Coating brackets with nanoparticles also affects antimicrobial activity. Nanoparticle coating of surfaces refers to creating a nanoscale layer on the surface by using different techniques such as dip-coating. The coating thickness in the dip-coating technique can be as thin as a monolayer of molecules. The dip-coating technique was used to coat brackets in the present study. Meyer-Kobbe et al. (2019) assessed the effects of intraoral biofilm reduction on brackets using three different methods of galvanic technique, physical vapor deposition, and plasma immersion ion implantation and deposition for SNP coating (
29). They evaluated the effect of different coating methods of SNPs on their bactericidal property and biofilm formation and reported that only one coating method increased the bactericidal property of SNPs, which can be due to the change in the behavioral properties of SNPs during coating. In the present study, HA-SNPs applied by dip-coating decreased
S. mutans count at different time points. This might be caused by the bactericidal or bacteriostatic effect of HA-SNPs. Ferrando-Magraner et al. (2020), in a systematic review, studied the antibacterial properties of nanoparticles in dental restorative materials (
30). They concluded that adding nanoparticles to any dental restorative material increases its antibacterial properties. The present study also confirmed the antimicrobial activity of all three tested nanoparticle types. In their study, the antibacterial property of TiO
2-NPs was higher than that of other nanoparticle types. In contrast, the present study revealed that all three nanoparticle coatings had a similar antibacterial performance in the long term, which can be due to in vitro design and the use of coated brackets.

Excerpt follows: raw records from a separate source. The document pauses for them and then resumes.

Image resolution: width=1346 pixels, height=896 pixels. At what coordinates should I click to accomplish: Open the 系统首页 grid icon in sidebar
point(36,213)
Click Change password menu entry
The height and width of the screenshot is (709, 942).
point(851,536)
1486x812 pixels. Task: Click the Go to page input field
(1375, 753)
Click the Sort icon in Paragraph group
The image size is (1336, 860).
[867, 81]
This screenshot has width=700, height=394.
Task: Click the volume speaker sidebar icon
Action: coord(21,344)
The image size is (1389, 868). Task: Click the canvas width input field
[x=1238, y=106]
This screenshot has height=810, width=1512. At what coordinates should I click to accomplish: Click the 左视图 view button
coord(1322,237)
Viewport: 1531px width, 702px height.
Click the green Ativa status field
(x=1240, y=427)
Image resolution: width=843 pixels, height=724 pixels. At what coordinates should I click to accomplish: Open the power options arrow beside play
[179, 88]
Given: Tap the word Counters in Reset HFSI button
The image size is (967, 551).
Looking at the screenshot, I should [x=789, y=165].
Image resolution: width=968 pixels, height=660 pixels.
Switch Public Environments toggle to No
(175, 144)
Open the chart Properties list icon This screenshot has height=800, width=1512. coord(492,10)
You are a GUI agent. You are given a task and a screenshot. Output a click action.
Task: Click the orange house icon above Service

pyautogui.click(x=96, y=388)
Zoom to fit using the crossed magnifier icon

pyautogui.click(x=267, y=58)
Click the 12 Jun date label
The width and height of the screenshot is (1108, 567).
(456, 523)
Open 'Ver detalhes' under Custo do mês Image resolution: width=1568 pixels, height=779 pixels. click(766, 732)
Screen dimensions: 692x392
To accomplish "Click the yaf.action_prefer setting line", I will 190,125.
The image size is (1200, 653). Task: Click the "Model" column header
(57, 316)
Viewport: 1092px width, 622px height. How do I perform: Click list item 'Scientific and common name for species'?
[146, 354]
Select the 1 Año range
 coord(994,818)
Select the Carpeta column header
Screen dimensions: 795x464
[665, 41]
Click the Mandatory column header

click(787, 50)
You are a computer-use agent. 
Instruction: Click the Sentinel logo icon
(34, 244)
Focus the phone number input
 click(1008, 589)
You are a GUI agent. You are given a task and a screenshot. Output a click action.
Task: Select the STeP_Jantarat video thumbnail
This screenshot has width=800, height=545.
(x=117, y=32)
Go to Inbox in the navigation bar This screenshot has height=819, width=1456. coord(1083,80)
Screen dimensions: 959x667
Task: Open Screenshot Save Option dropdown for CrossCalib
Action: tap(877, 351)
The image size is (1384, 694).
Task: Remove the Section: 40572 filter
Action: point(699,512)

Carrouel et al. (2020) evaluated the antimicrobial, anti-inflammatory, and remineralizing properties of nanoparticles in dental materials (
31). Nanoparticles in dental products such as toothpaste and mouthwashes confer antimicrobial, anti-inflammatory, and remineralizing properties. In line with the present study, Carrouel et al. confirmed the antimicrobial activity of nanoparticles such as TiO
2, which might be due to the fast release of nanoparticles into the environment. Kotta et al. (2020) compared the antimicrobial characteristic of lingual retainers bonded with conventional composite and nanoparticle-containing composite (
32). In agreement with the present study, they confirmed that the TiO
2 composite group showed statistically more significant antibacterial activity without compromising the bond strength.
Difficulty in determining the size of nanoparticles under a scanning electron microscope, difficult coating of brackets, and difficult measurement of the thickness of nanoparticle coatings were among the limitations of this study.
CuO-NPs, TiO2-NPs, and HA-SNPs showed similar antibacterial activity against S. mutans under in vitro conditions in the long term. However, in the short-term (24 h), CuO-NP had a greater inhibitory effect on S. mutans than TiO2-NP and HA-SNPs. Accordingly, it can be used for coating appliances only at specific times and for a short period. Future studies are recommended to assess the antibacterial properties of HA-SNPs, CuO-NPs, and TiO2-NPs incorporated in composite resins used for bracket bonding under clinical conditions and applied as a coating on different bracket types.
5.1. Conclusions
Considering the relatively similar antibacterial properties of all three coatings in the long term, all three types of nanoparticles can be used for coating orthodontic brackets to reduce caries in patients undergoing orthodontic treatment.